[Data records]
####################

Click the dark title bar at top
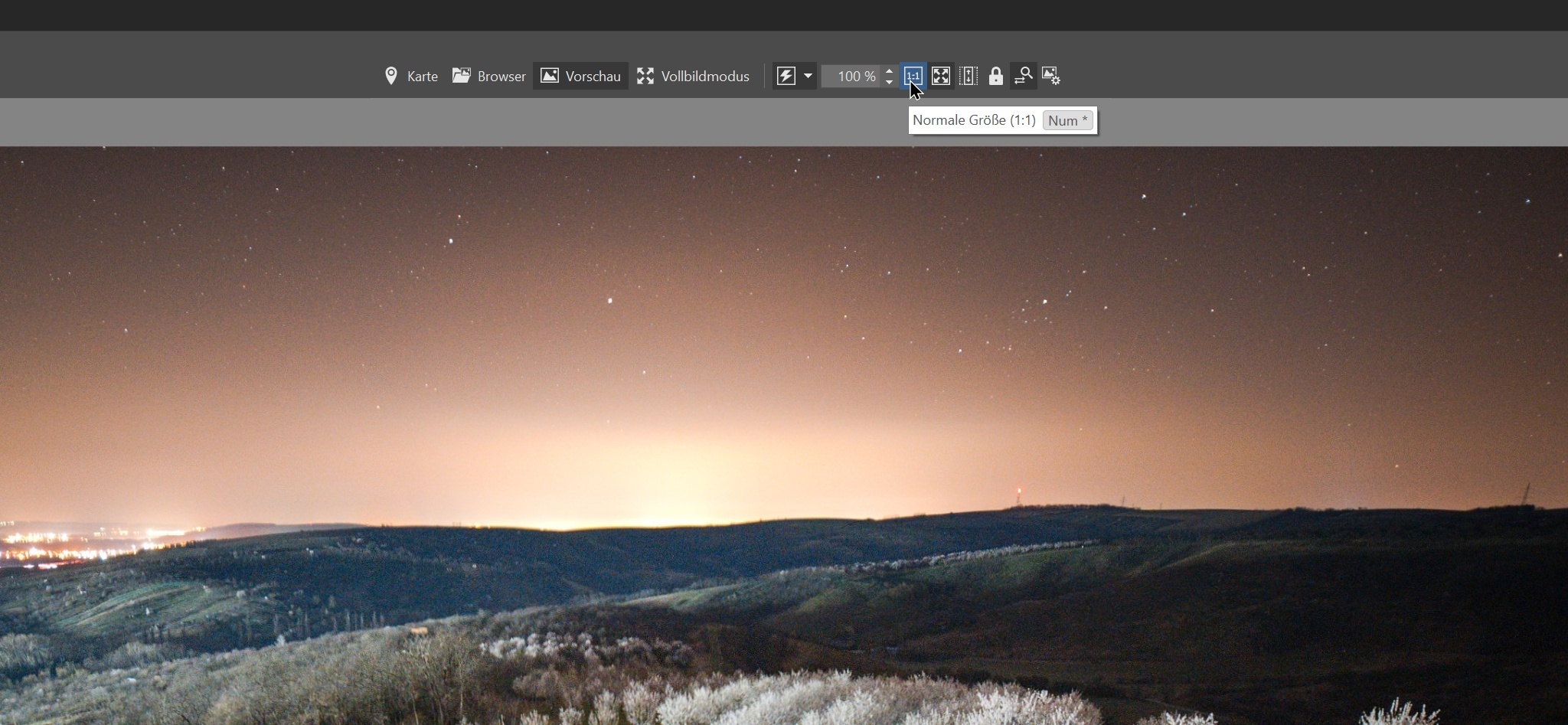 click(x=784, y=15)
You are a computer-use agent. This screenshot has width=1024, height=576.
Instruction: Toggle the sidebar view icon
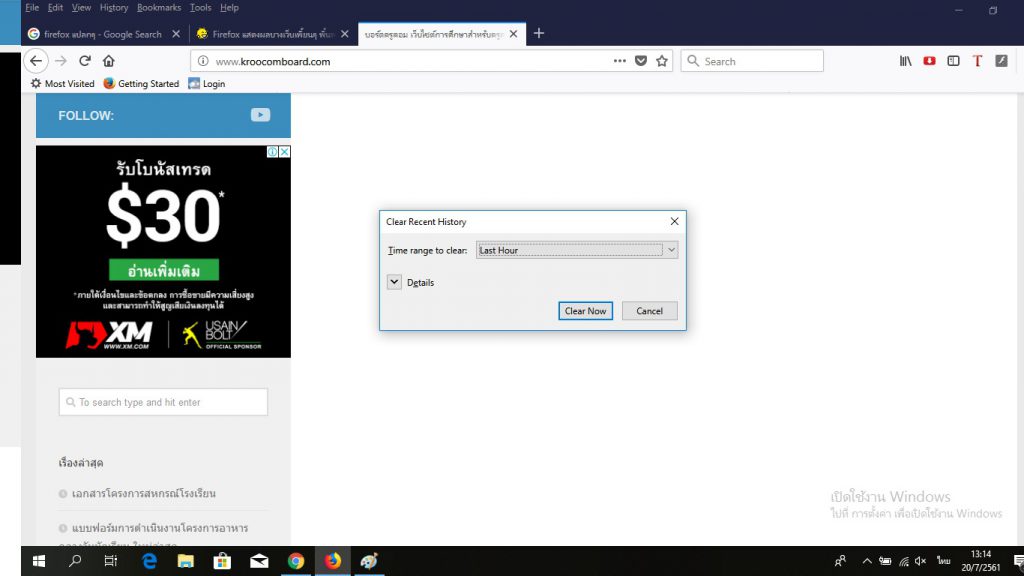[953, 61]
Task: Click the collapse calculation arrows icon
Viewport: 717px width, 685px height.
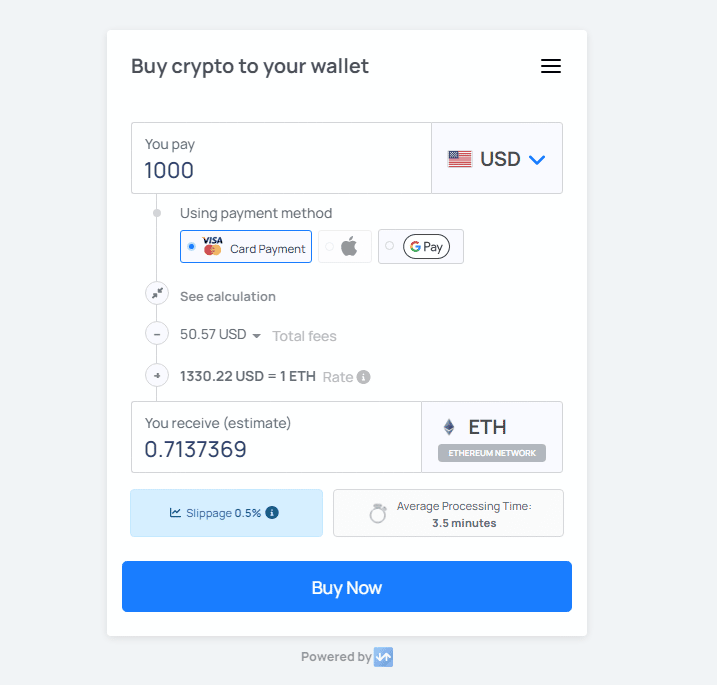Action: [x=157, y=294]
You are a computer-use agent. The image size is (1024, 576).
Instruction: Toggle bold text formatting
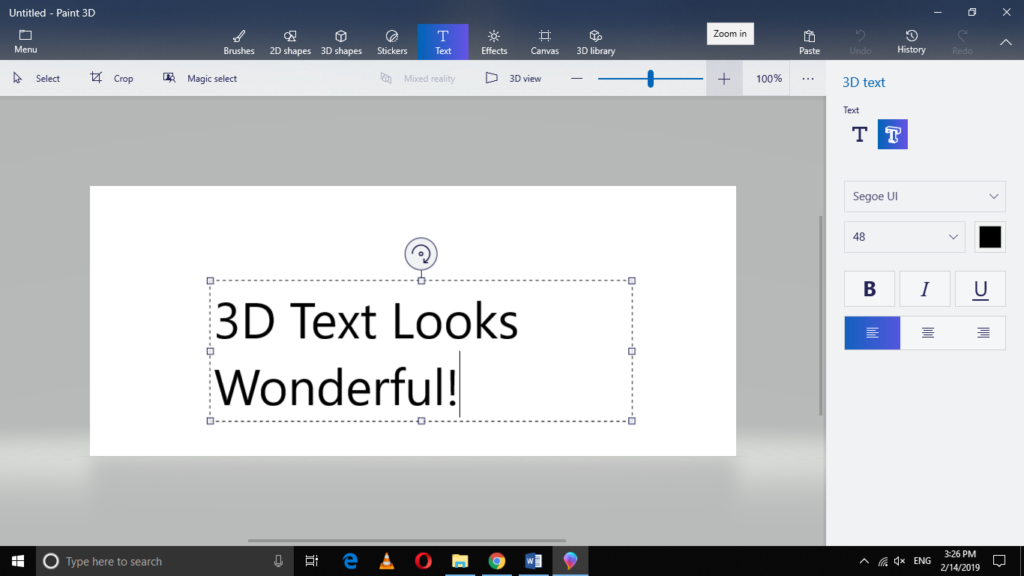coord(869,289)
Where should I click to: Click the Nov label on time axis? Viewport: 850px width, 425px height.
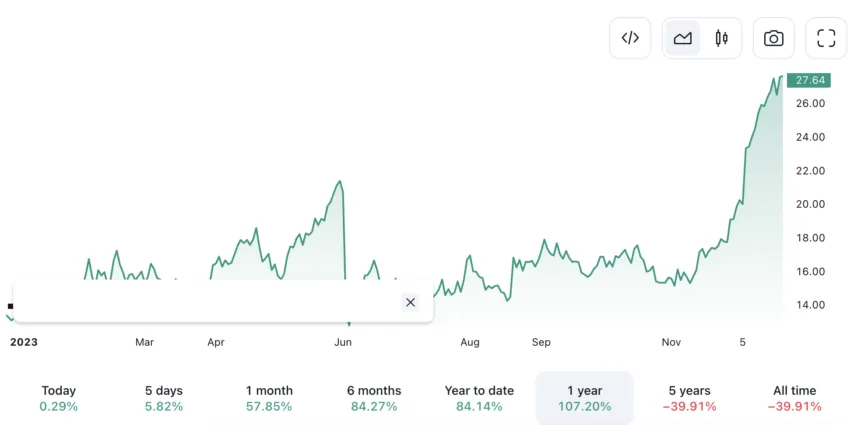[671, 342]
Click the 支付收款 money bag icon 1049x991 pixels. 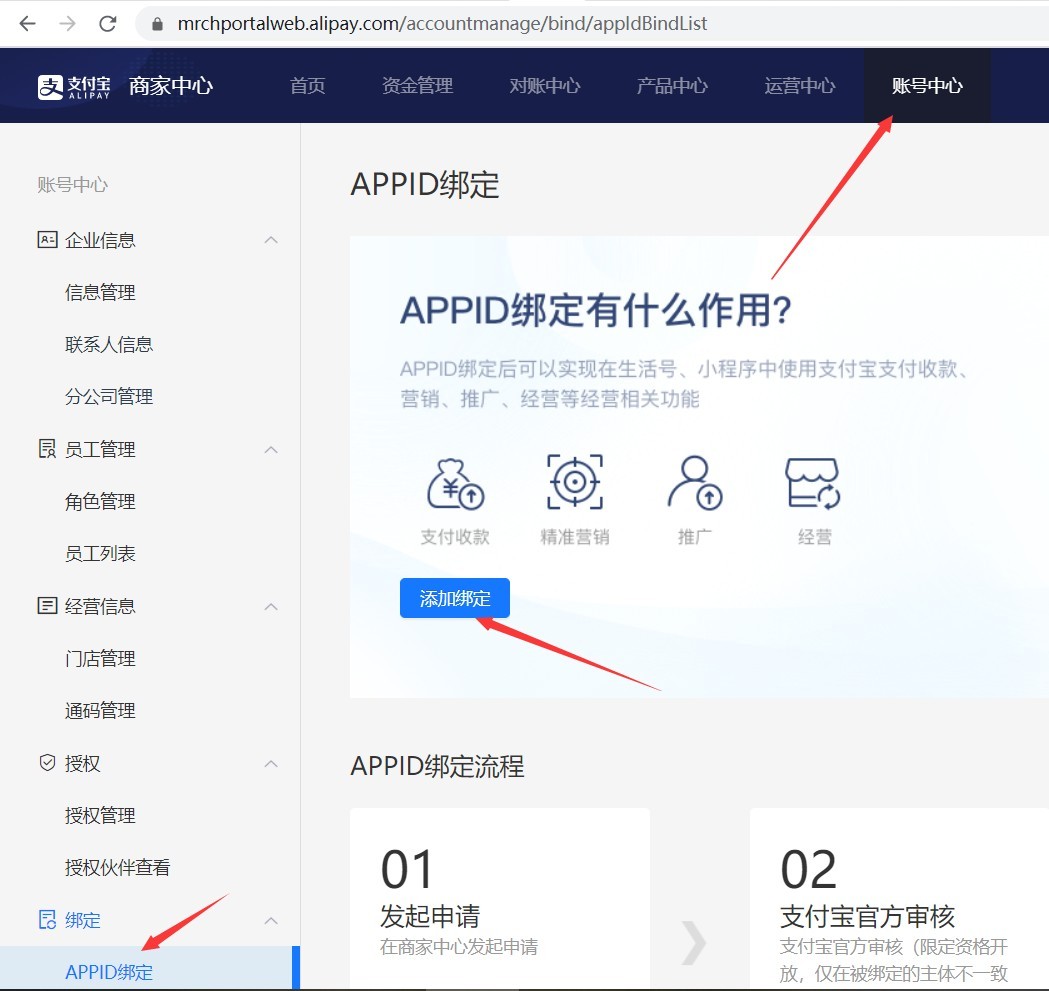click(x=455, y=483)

####################

Above are some records; copy each line there that contains "agent".

▶ _Result of this exercise_
You are a computer-use agent. This screenshot has width=1024, height=576.
You are a computer-use agent. The image size is (1024, 576).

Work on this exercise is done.